[Stored items]
- - -

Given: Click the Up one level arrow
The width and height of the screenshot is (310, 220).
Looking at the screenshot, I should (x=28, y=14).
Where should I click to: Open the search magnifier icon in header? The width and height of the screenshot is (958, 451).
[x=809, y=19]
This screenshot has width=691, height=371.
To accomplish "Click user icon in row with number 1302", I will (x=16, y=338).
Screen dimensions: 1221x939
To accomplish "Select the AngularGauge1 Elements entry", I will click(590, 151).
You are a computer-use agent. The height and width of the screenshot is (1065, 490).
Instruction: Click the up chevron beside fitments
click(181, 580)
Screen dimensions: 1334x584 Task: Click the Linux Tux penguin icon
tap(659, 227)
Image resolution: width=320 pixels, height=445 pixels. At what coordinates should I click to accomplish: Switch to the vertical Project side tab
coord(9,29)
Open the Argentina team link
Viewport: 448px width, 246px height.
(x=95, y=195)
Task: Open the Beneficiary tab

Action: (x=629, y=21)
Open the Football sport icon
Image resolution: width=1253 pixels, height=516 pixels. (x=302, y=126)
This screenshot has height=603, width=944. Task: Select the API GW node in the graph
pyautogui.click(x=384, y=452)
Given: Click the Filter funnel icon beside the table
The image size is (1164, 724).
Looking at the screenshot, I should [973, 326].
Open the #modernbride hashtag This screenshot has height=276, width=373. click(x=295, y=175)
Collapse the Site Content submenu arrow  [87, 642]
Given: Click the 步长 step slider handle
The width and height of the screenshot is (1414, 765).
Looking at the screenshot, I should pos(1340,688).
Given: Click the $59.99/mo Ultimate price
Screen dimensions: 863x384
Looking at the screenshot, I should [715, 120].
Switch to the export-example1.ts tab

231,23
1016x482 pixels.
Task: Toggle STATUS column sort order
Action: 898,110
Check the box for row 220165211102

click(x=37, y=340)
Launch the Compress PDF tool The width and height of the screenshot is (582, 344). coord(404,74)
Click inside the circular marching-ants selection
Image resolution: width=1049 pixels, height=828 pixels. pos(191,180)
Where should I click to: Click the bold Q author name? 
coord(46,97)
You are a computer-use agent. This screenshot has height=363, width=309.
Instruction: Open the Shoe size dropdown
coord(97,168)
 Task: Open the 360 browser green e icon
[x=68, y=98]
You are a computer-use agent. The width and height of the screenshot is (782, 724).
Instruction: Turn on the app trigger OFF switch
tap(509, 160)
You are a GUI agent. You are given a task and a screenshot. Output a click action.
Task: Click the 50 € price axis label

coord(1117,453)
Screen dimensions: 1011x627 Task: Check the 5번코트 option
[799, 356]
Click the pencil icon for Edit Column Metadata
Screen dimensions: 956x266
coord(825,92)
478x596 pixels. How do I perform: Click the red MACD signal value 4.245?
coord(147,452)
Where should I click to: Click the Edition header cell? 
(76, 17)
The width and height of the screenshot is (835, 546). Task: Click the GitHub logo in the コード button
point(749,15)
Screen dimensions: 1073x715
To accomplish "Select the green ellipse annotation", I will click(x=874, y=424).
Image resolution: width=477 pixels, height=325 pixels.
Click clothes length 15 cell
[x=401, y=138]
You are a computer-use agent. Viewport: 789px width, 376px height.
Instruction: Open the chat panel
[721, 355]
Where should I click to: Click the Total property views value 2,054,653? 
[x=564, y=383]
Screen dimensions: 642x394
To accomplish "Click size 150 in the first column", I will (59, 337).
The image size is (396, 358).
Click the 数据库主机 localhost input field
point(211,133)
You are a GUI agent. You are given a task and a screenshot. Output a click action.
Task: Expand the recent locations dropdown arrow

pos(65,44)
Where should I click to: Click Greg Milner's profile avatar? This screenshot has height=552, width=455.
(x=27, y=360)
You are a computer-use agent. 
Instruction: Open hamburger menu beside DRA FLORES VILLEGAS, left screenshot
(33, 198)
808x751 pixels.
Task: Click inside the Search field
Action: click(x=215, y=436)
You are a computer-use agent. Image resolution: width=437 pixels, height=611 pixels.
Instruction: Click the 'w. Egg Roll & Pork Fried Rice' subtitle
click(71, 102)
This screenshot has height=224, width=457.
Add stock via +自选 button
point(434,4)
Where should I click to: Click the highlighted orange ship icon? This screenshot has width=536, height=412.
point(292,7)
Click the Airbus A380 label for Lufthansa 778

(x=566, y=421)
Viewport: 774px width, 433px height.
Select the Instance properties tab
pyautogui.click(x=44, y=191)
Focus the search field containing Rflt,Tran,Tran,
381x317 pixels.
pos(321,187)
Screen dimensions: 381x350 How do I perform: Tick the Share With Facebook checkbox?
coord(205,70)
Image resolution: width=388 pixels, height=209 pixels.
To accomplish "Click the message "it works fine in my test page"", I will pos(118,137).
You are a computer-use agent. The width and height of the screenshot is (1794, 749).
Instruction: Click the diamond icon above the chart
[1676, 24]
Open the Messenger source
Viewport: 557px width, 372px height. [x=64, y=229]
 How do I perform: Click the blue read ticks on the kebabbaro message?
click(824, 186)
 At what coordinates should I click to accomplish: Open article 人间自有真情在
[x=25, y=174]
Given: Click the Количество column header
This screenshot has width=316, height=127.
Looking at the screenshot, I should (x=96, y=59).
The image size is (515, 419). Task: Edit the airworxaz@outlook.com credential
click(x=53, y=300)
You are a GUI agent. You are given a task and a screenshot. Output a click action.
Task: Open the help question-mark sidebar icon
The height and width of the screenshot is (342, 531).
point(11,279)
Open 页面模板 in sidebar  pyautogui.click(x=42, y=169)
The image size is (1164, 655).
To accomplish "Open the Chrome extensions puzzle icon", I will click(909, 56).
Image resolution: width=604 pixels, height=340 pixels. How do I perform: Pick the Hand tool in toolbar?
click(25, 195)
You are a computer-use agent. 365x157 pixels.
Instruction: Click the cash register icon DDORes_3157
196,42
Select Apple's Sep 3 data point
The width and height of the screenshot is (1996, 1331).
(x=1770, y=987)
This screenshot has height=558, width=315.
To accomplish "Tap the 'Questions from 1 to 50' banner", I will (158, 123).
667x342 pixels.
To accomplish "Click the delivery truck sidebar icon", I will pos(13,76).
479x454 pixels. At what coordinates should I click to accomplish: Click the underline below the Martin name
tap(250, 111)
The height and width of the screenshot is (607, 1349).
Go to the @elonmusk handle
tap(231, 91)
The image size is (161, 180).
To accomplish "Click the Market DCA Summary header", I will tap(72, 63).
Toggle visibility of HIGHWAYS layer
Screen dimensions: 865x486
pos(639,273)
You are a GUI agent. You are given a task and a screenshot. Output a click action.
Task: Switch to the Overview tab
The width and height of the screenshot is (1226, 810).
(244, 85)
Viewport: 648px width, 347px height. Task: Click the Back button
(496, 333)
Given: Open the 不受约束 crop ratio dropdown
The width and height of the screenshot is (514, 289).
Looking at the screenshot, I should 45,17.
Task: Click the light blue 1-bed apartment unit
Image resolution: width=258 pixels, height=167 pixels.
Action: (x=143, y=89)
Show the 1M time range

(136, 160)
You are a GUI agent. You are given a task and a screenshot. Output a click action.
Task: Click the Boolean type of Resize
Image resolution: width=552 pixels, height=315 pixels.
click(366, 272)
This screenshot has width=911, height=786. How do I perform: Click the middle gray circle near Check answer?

- - -

→ **Assigned task**
Repeat the entries verbatim through the line with "Screen dimensions: 1221x939".

→ **Exercise solution**
Given: Click the Up one level arrow
The width and height of the screenshot is (310, 220).
Looking at the screenshot, I should (x=28, y=14).
Where should I click to: Open the search magnifier icon in header? The width and height of the screenshot is (958, 451).
[x=809, y=19]
This screenshot has width=691, height=371.
To accomplish "Click user icon in row with number 1302", I will (x=16, y=338).
Screen dimensions: 1221x939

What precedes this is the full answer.